Pour SOMNOLE, Boris Charmatz choisit de se chorégraphier en solo. La gageure est grande, l’espace de la FabricA du Festival d’Avignon est immense et dans ce vide, seul le tapis de danse légèrement argenté renvoie la lumière d’une rampe en avant scène et d’une unique poursuite mobile sur son axe qui descend du gril. L’espace est un doute avance Georges Perec, il faut en faire sans cesse la conquête. Dans cette pièce, nous baignons autant dans l’espace que l’être qui le fend depuis le côté de la salle, bras tendus en l’air comme un somnambule, suspendu entre terre et ciel, écartelé comme un abstrait chromosome. C’est la force de ce « solo somnolant » qui nous emmène dans les dédales du rêvassement de son auteur et nous fait accepter le nôtre par empathie. A l’écoute profonde de son geste en devenir et de sa ligne mélodique propre, jusque dans ses retranchements, il est vraiment seul mais aussi avec nous. Ou plutôt nous sommes dans sa nuit, accrochés par ses rêves et les multiples nous présents dans son je.

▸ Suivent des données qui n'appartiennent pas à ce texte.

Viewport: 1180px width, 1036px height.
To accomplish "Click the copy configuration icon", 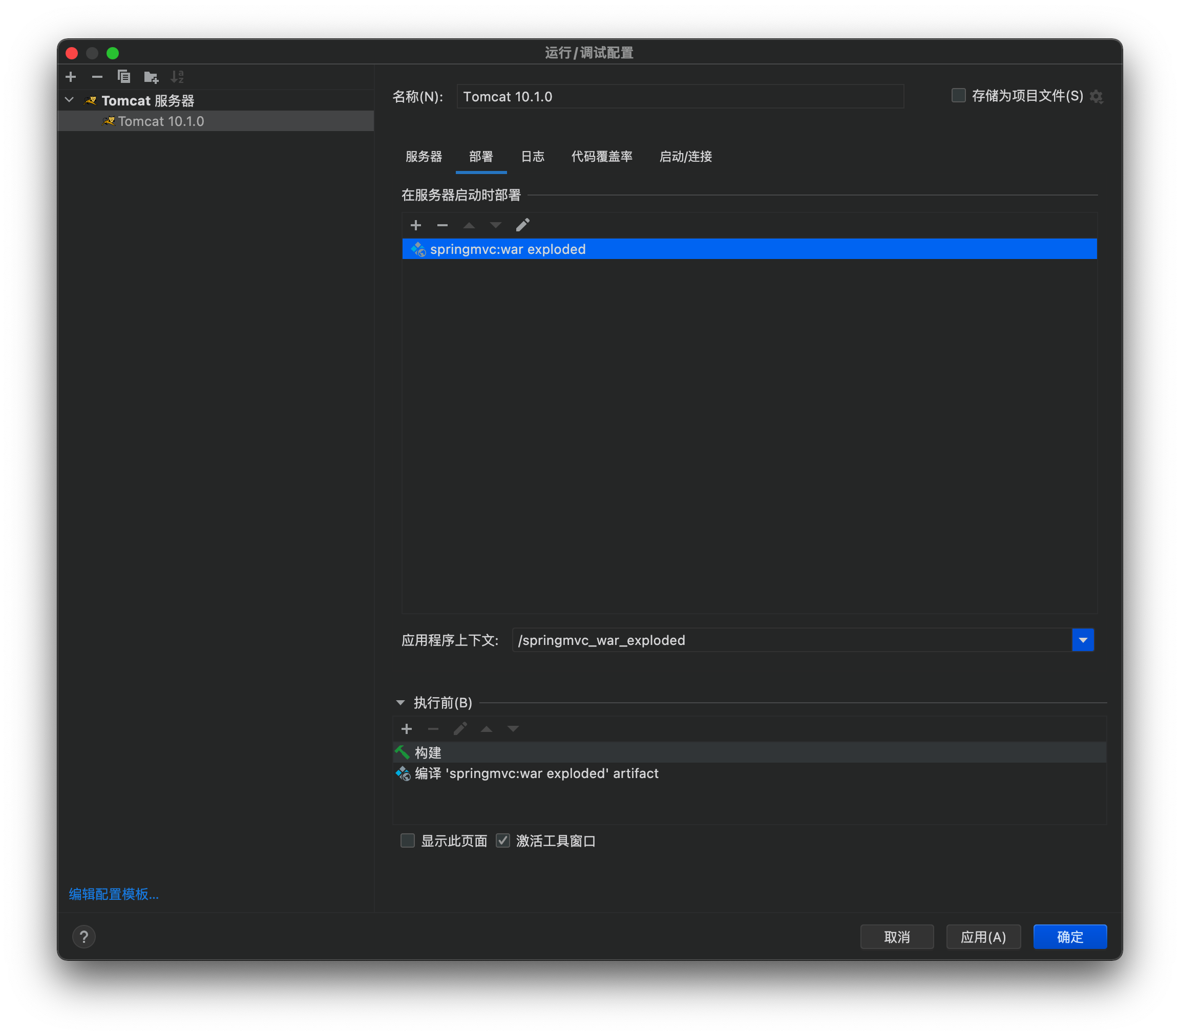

L’espace est parfaitement maîtrisé et en même temps totalement malaxé, joué dans ses cadres et ses évidences, traversé par une conscience folle et une liberté qui avance à tâtons. La porte latérale martelée s’ouvrira en fait lors des saluts, la ligne d’horizon au lointain est quasiment embrassée, le tour de piste n’est pas éludé, le sol, grand partenaire du danseur devient le support d’un dialogue permanent, la tête à l’envers n’empêche pas de se gratter les jambes, et le franchissement du quatrième mur du public pour une invitation de danse esquissée va jusqu’à une injonction doigt pointé à l’accompagner à siffler.
Car le défit supplémentaire et l’idée tenace que se donne Charmatz pendant toute la pièce est de faire passer le souffle en chuintements, sifflements, sifflotements, selon ses degrés de somnolence, d’épuisement et de lucidité mélodique. Encore une fois l’espace est habillé totalement par la magie du son. Avec son corps puissant, la peau blanche de son torse nu et une jupe à multiples pans verticaux matiérés et imprimés qui nous emmène dans un imaginaire exotique malgré ses tons tricolores, Charmatz se joue de la présence, si chère au travail scénique en revendiquant son absence, son retrait derrière les variations d’un son et apparaît magnifique. Est-on plus proche du ciel que de la terre quand on dort ? Le danseur est suspendu entre les deux et la pleine lune du projecteur qui se dessine dans le noir lorsqu’il sort lentement par où il est arrivé, nous regarde alors interrogativement. Il est temps de p(ro)longer dans la nuit ce qu’a agité la journée.